> [TASK INSTRUCTIONS] Starting at the beginning of the records and ending at the line containing "pos(133,47)", write those lines out again, requests included, but increase every coordinate in the answers by 8.

Text and item location records:
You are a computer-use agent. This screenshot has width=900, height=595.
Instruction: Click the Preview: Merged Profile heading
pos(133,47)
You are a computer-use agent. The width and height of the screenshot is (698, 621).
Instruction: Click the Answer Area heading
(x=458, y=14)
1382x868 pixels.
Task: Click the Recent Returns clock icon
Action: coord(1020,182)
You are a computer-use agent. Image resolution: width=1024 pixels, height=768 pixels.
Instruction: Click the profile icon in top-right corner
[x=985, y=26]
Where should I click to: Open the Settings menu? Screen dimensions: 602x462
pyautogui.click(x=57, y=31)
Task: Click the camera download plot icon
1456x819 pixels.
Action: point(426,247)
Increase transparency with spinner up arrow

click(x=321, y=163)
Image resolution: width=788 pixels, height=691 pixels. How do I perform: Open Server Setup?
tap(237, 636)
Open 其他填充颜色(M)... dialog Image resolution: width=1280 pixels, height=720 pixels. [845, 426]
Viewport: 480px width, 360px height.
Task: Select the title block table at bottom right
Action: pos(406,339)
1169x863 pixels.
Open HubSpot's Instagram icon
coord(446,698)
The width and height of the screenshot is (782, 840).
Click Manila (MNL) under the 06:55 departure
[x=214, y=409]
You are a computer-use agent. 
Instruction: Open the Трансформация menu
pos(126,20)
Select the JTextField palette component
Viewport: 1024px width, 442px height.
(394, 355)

> [SOLVED PROBLEM]
You are a computer-use agent. This screenshot has width=900, height=595.
Instruction: Click the Preview: Merged Profile heading
pos(141,55)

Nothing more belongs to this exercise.